Single by Placebo

from the album Once More with Feeling: Singles 1996–2004
- Released: 8 April 2004
- Recorded: Early 2003
- Genre: Alternative rock
- Length: 3:17
- Label: Virgin
- Songwriter: Placebo
- Producer: Jim Abbiss

Placebo singles chronology
| "English Summer Rain" (2004) | "Protège-moi" (2004) | "Twenty Years" (2004) |

= Protège-moi =

"Protège-moi" is a single by English alternative rock band Placebo, which was released in France only, on 8 April 2004. It was featured on their 2004 greatest hits album Once More with Feeling: Singles 1996–2004.

== Content ==

The song is a French language version of "Protect Me from What I Want" from their fourth album, Sleeping with Ghosts.
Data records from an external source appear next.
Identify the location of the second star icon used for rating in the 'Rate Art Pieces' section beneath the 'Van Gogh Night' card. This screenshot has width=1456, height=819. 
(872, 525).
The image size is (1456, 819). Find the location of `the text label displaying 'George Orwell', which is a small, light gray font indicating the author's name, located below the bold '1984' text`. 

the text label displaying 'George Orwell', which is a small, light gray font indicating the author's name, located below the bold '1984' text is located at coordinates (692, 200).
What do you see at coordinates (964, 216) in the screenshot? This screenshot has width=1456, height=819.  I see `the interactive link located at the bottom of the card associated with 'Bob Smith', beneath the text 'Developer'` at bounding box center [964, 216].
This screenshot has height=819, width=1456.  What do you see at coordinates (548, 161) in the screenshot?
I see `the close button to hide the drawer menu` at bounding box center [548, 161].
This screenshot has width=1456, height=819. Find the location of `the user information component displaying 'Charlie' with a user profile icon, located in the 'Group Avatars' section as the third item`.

The chorus remains in English, although the French title is sung in the background. It has been translated to French by Virginie Despentes.

==Music video==

The original music video for "Protège-moi", directed by Gaspar Noé, was never officially released as it was too sexually explicit to be shown, featuring uncensored nudity, heavy petting, fellatio, and cunnilingus. The video eventually put out for the song is an extract from the Soulmates Never Die (Live in Paris 2003) DVD.